Farmers are being warned about the dangers of using the flukicide rafoxanide when treating sheep and cattle for liver fluke.
Rafoxanide is not currently authorised in the UK, but it was recently given approval to be imported from Ireland under Veterinary Medicines Directorate (VMD) certificate and can only be prescribed by a vet.
See also: Guide to managing liver fluke in cattle
Both Sustainable Control of Parasites in Sheep (Scops) and Control Of Worms Sustainably (Cows) – the organisations that promote sustainable control of livestock parasites – have raised concern over the anthelmintic, as they say some farmers are using it as an alternative to closantel.
This is because studies have shown cross-resistance between closantel and rafoxanide. This means where fluke is resistant to one, it will be resistant to the other.
Independent sheep consultant Lesley Stubbings warned: “The two dangers are the misconception that rafoxanide is a new flukicide, and the perceived incidence of anthelmintic resistance without correct testing.”
Ms Stubbings says the risk is that farmers who think they have resistance to closantel are alternating or replacing it with rafoxanide, under the impression that it will work better, whereas in reality this will accelerate the development of resistance.
What should you do?
Ms Stubbings recommends taking fluke egg count reduction tests to check the egg burden and efficacy of treatment.

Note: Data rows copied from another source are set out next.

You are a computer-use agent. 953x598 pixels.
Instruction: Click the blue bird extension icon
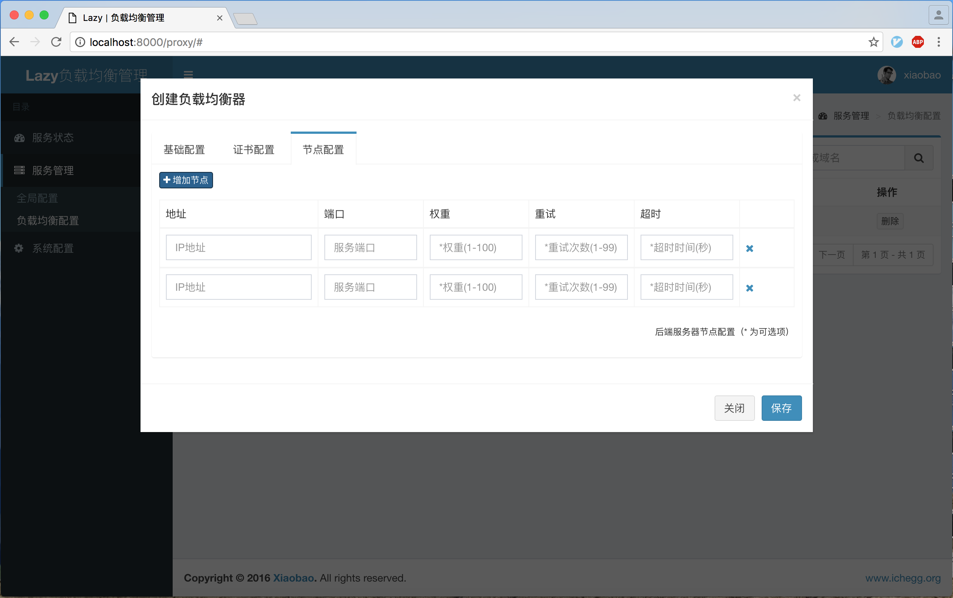[896, 42]
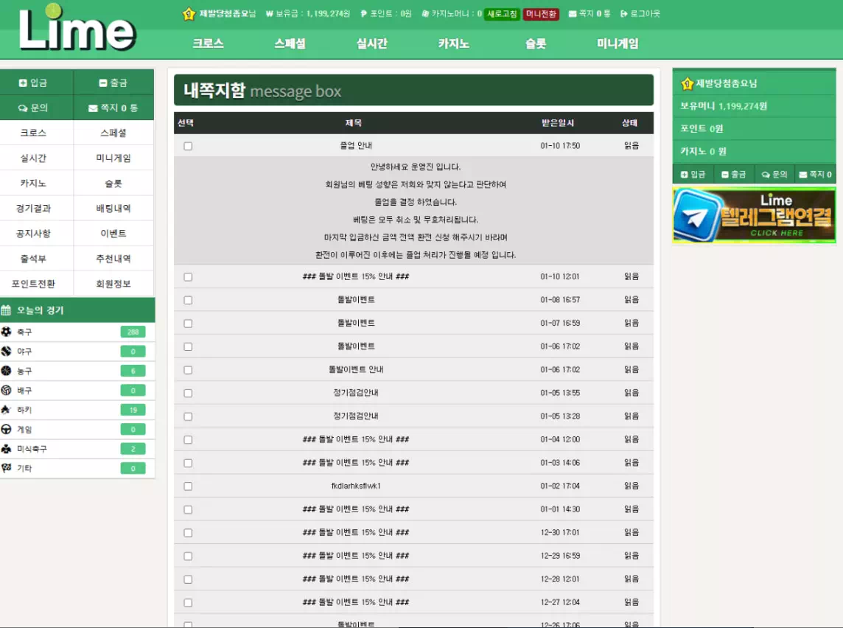
Task: Click the baseball icon for 야구
Action: click(7, 352)
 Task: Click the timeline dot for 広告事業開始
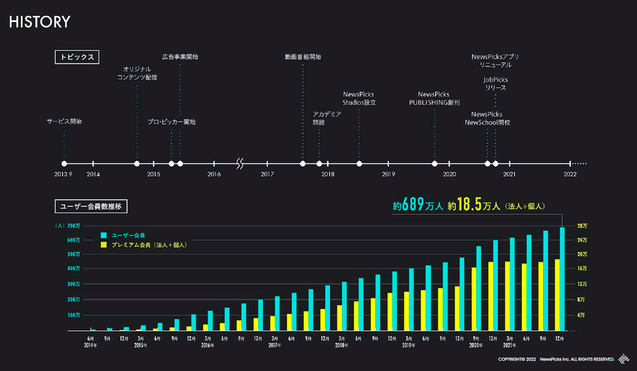tap(180, 164)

Timing is key; too early in the season and there won’t be egg-producing adults. Sheep producers should also consider using coproantigen reduction tests in this season’s lambs to check for resistance to active ingredients.

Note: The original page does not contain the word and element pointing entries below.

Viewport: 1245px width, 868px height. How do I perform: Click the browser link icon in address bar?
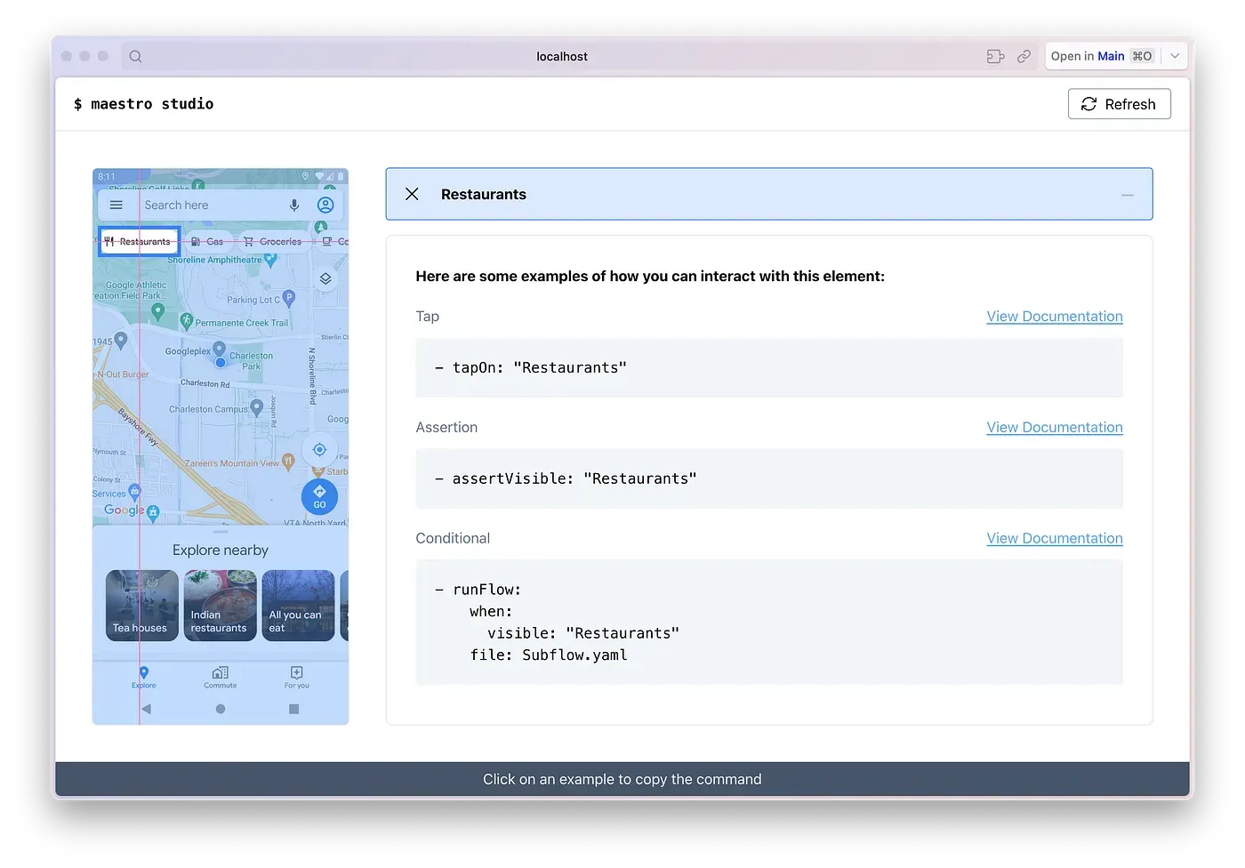tap(1024, 56)
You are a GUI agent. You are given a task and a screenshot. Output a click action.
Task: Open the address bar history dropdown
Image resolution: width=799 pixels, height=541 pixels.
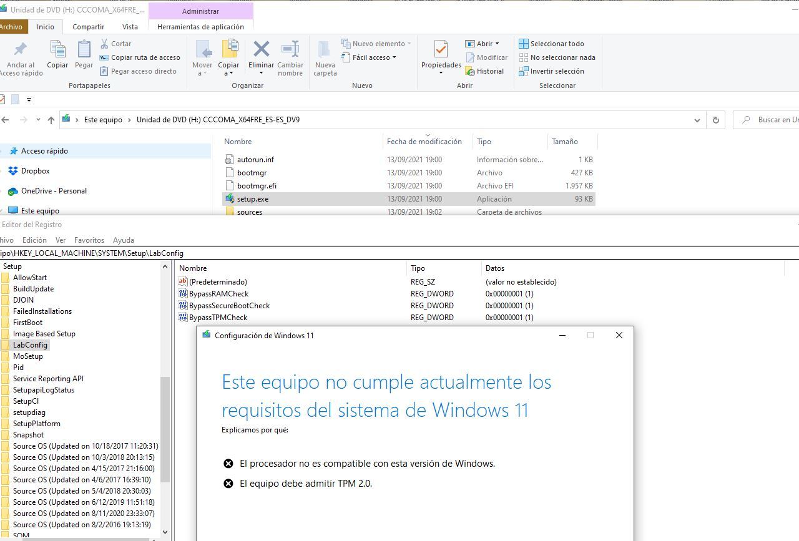pos(697,120)
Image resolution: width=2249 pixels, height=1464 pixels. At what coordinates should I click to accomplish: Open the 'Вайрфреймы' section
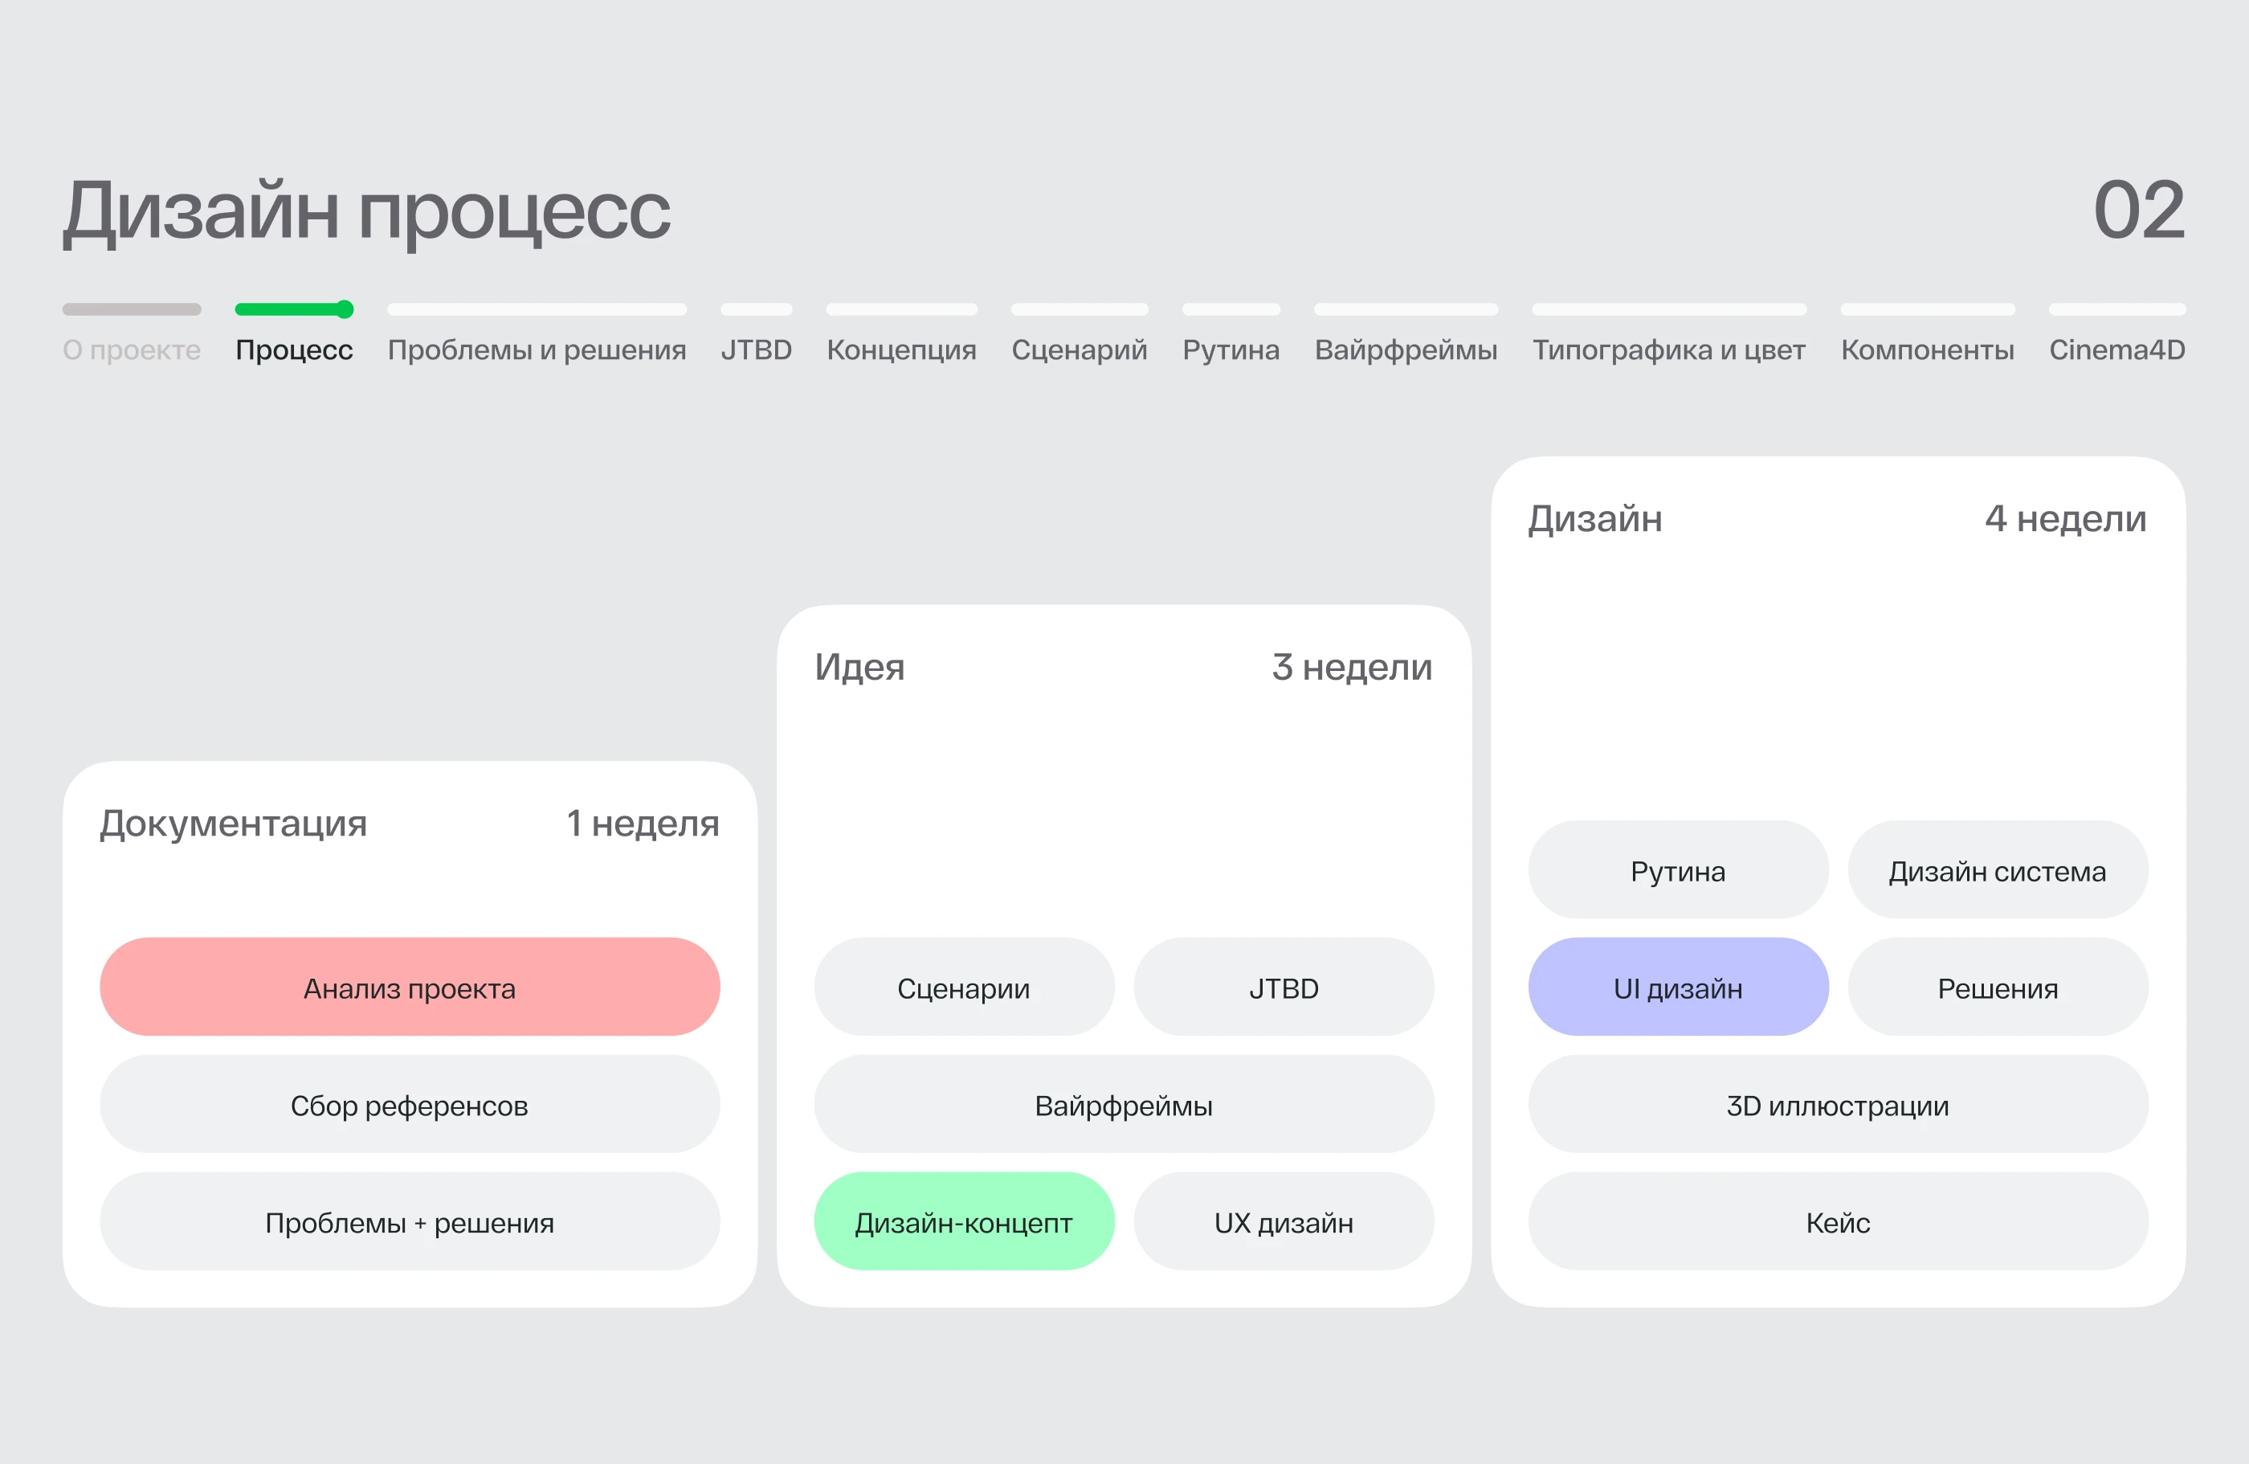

“Triclabendazole is the drug of choice because of its kill on early immature fluke, however it must only be used when absolutely necessary to aid in decelerating cases of resistance,” says Ms Stubbings.

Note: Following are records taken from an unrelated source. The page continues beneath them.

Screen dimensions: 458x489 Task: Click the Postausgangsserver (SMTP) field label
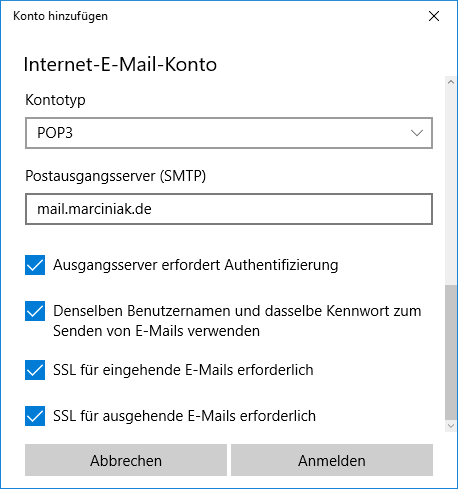pyautogui.click(x=116, y=176)
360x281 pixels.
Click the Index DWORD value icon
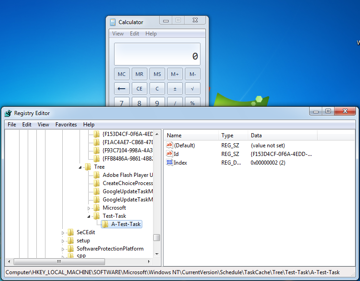click(170, 163)
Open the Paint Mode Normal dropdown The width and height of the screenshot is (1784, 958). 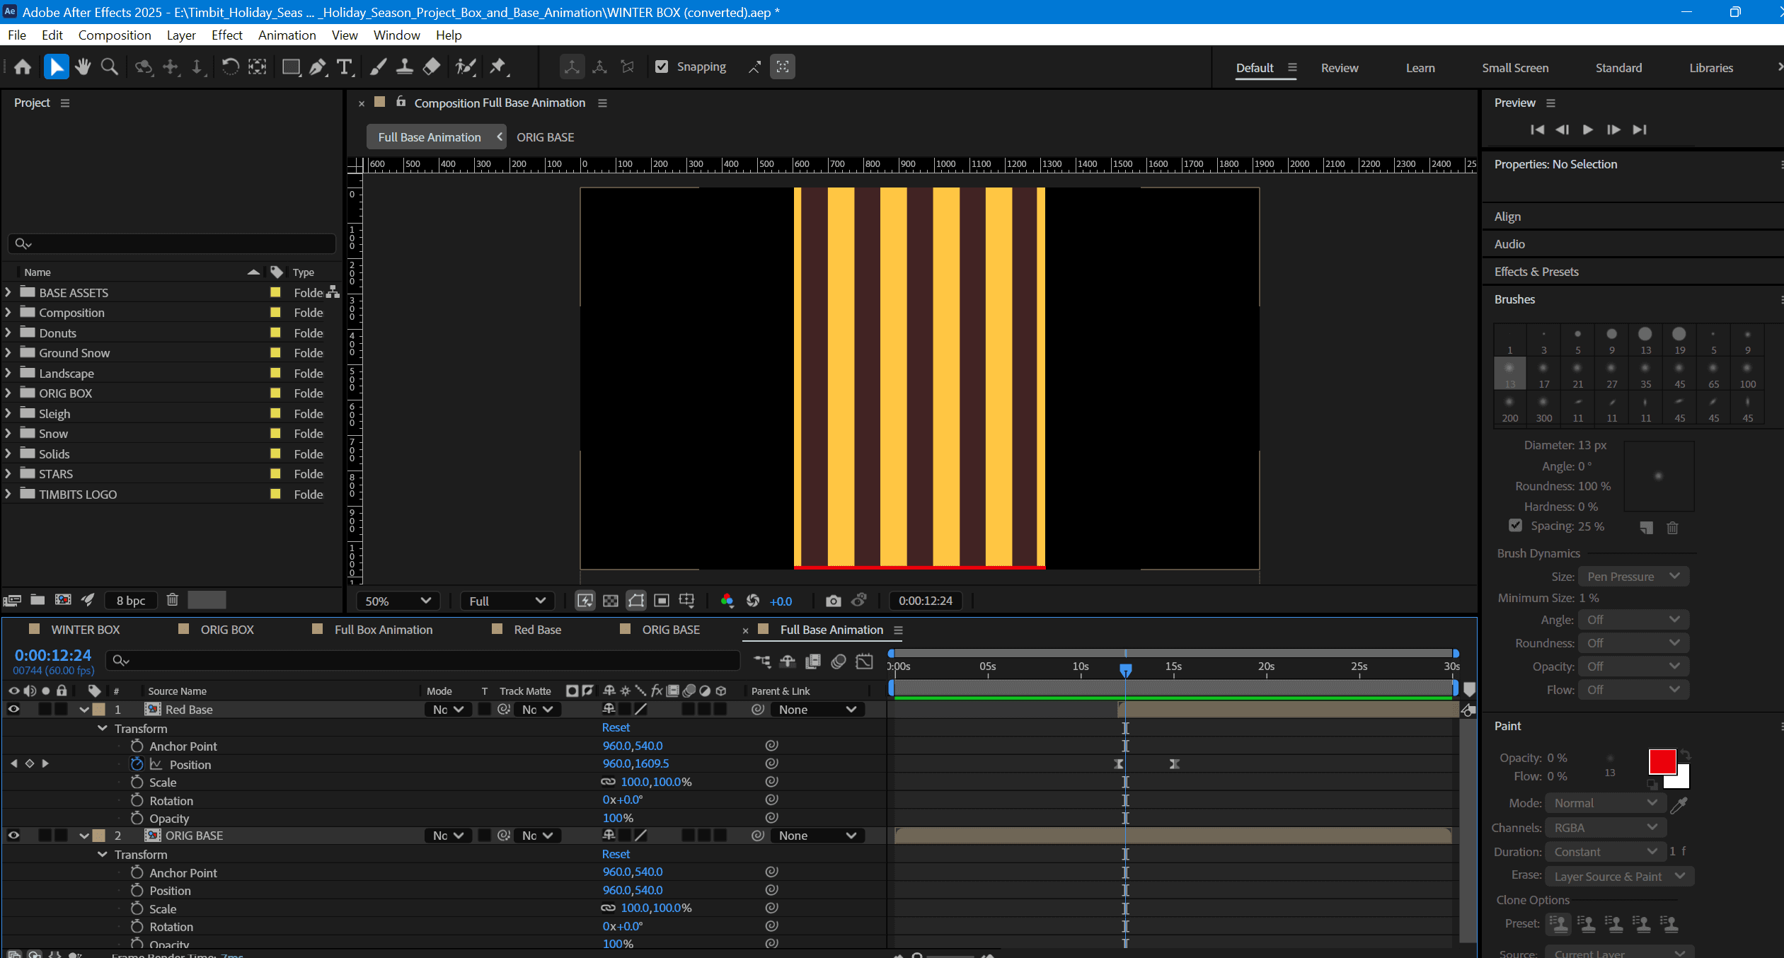[x=1605, y=803]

Closantel is an effective drug to use in autumn to control immature fluke, however alternatives such as nitroxinil, albendazole, oxyclozanide or clorsulon can be used when adult fluke are most problematic.
See also: Treatment options for fluke
1 Use your abattoir report and investigate deaths. Take note of reasons for condemned livers to understand the fluke challenge.
2. Understand there is NO drug persistency. Often, claims of resistance stem from the misunderstanding that flukicides give a period of cover after administration.
Flukicides only treat stages of liver fluke that are present in the animal at the time of treatment.
Once turned back to grazing where there is a fluke challenge or mud snail population, they will immediately be susceptible to reinfection.
3. Dose correctly. Incorrect dosing will lead to an ineffective kill, accelerating the rise of resistance. Dose to the heaviest animal in the age group and calibrate drench guns and injectors before use.
4. Consider the risk of delayed treatment. Delayed liver fluke treatment carries a high risk of mortality in sheep.
Cattle are slightly different; if no immediate signs of poor health are present, delaying treatment by two to three weeks after housing will allow liver fluke to mature, reducing dependence on triclabendazole.
5. Quarantine new stock. Scops and Cows outline very clear advice for quarantining stock to reduce the risk of importing resistant fluke strains onto the farm.